Jane Van Ryan
Posted November 5, 2009
The Senate Environment and Public Works Committee today voted to send the Kerry-Boxer climate bill to the Senate floor without amendments. Only Democrats were in attendance for the vote, and Sen. Max Baucus (D-Mt.) voted against the bill, saying he would withhold his support contingent on the adoption of some pro-agriculture amendments.
The Republican members of the committee have been boycotting the committee's hearings on the Kerry-Boxer bill, saying they wanted a full Environmental Protection Agency (EPA) analysis of the legislation rather than the regurgitated analysis of the Waxman-Markey bill that was provided to the committee. Today, committee chairwoman Sen. Barbara Boxer (D-Calif.)rebuffed their request, saying it would be duplicative and a "waste of taxpayer money" to prepare a new analysis.
In the past, the committee refrained from voting when fewer than two members of the minority party (Republicans) were not present. Today's action appeared to be a clear departure from the committee's own rules and from the spirit of bipartisanship.
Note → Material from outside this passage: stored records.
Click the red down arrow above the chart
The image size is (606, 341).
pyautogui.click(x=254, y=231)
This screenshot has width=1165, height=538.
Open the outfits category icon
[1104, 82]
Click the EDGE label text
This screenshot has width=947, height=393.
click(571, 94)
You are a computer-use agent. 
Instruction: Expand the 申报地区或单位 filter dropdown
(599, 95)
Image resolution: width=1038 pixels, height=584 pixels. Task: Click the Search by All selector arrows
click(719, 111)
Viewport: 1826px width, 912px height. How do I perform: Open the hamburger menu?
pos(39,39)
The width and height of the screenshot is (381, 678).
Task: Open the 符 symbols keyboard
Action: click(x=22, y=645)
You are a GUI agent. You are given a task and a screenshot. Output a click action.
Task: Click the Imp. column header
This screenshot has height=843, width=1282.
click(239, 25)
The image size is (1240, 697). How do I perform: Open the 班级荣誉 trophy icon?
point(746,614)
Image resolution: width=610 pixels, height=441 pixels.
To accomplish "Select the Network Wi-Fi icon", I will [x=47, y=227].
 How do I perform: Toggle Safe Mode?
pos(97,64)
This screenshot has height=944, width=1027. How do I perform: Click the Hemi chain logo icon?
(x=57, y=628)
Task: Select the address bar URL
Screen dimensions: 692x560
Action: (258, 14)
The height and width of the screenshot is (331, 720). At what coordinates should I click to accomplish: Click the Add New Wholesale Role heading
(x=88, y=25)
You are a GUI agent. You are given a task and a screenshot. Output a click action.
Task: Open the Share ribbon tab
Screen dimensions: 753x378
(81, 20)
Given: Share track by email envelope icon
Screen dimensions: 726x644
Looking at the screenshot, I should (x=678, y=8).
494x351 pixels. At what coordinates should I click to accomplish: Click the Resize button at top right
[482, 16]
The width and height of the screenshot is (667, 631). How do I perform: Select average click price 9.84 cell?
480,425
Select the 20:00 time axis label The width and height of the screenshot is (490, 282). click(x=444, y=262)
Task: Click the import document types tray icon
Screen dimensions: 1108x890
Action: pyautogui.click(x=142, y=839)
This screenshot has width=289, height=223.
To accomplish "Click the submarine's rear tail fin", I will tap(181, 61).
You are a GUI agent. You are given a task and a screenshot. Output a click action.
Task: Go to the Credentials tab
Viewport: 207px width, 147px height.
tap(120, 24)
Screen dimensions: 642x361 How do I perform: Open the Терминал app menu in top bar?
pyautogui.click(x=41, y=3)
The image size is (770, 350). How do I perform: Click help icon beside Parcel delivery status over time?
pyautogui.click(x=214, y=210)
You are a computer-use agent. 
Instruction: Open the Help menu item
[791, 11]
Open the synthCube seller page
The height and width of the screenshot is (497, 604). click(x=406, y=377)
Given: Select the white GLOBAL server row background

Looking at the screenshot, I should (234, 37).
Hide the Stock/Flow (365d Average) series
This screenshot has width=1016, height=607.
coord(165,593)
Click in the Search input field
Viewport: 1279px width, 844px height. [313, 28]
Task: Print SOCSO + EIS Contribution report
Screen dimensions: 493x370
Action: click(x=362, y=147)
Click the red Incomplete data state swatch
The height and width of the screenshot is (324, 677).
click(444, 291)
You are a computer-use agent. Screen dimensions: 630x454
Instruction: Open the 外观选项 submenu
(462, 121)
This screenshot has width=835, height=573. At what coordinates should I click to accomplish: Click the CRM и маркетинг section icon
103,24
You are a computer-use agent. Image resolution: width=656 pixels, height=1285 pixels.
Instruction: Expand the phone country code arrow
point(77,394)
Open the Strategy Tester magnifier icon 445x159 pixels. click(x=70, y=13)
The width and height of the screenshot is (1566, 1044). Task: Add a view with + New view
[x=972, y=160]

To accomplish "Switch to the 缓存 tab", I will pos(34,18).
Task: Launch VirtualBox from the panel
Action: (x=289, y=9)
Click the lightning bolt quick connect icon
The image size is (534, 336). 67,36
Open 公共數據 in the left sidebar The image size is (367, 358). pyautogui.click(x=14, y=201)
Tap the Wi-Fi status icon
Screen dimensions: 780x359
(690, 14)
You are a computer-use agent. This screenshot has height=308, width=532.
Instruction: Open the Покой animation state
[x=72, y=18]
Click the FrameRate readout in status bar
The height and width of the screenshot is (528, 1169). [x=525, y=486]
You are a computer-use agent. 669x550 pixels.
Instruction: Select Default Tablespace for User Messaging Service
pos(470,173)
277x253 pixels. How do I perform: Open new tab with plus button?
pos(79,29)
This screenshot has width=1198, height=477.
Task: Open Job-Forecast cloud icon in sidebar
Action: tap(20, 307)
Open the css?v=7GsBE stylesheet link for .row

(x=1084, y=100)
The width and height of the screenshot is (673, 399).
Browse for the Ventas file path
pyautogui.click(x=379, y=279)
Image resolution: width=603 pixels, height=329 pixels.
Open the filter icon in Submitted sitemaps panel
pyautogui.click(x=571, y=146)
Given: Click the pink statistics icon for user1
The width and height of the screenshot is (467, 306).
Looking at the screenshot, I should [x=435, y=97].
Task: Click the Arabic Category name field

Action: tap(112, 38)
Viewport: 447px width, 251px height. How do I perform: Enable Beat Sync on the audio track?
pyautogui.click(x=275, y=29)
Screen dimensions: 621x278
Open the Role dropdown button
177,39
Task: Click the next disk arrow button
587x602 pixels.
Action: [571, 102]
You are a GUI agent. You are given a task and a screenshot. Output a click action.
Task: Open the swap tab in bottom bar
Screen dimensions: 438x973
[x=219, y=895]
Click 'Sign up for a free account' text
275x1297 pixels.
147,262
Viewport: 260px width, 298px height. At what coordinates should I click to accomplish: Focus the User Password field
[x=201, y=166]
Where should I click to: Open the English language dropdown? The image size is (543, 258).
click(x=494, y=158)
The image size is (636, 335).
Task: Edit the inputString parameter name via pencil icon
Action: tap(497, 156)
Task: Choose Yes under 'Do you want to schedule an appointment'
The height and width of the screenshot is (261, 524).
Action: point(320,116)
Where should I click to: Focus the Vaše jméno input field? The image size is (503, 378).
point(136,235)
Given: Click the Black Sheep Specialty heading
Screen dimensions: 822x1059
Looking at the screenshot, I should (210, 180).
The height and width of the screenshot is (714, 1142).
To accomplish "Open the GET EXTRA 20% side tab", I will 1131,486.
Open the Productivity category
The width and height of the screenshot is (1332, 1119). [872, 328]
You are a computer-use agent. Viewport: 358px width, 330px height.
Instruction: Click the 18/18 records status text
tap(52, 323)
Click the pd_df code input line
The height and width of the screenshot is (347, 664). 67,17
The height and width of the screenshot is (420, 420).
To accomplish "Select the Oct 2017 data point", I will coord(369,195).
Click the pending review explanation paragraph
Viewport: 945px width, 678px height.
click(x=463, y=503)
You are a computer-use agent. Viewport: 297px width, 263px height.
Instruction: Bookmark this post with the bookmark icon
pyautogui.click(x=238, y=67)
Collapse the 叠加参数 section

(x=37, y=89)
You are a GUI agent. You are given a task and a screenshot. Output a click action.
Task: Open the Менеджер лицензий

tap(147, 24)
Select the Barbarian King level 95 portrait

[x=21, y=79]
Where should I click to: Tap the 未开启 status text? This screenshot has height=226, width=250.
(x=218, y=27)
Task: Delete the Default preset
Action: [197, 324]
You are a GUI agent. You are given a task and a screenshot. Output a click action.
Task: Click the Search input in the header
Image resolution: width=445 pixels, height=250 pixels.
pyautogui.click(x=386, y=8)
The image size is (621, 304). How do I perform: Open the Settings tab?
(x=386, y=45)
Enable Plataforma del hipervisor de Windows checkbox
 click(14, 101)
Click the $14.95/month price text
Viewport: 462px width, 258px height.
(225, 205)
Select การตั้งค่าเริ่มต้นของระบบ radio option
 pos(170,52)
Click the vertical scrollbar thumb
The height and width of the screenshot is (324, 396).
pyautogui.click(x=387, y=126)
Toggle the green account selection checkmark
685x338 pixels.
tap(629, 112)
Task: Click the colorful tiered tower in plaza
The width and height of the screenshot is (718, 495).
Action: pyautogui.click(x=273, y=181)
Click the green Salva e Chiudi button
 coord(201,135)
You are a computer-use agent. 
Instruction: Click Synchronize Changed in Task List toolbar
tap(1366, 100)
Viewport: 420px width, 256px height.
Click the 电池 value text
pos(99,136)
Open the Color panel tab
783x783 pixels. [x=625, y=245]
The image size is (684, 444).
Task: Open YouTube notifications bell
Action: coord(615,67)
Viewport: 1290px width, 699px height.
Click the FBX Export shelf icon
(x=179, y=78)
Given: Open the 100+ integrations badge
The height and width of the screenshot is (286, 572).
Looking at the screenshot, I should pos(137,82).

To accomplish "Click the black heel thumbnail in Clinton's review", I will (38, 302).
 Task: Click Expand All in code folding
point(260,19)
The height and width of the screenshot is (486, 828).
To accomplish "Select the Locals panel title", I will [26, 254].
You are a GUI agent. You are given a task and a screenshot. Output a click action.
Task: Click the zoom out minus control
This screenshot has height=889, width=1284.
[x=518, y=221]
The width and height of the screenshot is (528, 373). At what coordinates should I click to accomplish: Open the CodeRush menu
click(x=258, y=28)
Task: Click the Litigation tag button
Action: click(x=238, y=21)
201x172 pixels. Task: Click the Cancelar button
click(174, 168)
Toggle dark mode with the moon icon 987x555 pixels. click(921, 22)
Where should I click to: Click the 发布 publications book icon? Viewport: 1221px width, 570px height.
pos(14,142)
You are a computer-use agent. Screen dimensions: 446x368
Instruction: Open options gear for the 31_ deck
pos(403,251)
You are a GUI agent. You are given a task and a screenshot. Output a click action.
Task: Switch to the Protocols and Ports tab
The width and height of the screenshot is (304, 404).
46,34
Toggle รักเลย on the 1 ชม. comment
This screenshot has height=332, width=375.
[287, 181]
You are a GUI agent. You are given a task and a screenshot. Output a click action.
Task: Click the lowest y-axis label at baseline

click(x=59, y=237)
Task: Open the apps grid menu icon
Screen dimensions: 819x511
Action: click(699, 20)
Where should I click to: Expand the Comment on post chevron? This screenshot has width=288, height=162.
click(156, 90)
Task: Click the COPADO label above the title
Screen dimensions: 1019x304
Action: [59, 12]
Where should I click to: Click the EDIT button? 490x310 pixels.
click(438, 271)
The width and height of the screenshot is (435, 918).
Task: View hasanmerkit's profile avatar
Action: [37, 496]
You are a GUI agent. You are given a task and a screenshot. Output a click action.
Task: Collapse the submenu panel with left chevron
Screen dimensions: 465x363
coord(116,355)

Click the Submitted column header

API's President Jack Gerard said in a statement:
"Today's action should mark the end of Kerry-Boxer, Waxman-Markey-style legislation that could destroy millions of American jobs and drive up fuel prices, punishing everyone who drives, flies or takes a bus or train...Congress now has the opportunity to develop a meaningful, bipartisan energy and climate policy that addresses the challenges at hand without holding back our nation's economic recovery."
Kevin Book of Clear View Energy Partners, LLC, who has been following the climate legislation closely, says today's vote shows that the Democrats are very serious about arriving at some agreement on climate before the Copenhagen meeting in 32 days. He also says it "increases the importance of support by farm-state Senators...whose home states could derive economic upside by originating offset credits."
Republicans are warning that today's committee vote was a "nuclear" option, meaning that it might have destroyed all hope for bipartisan consensus. But, as Kevin says, that point could be moot because Democrats control the committee and the Senate.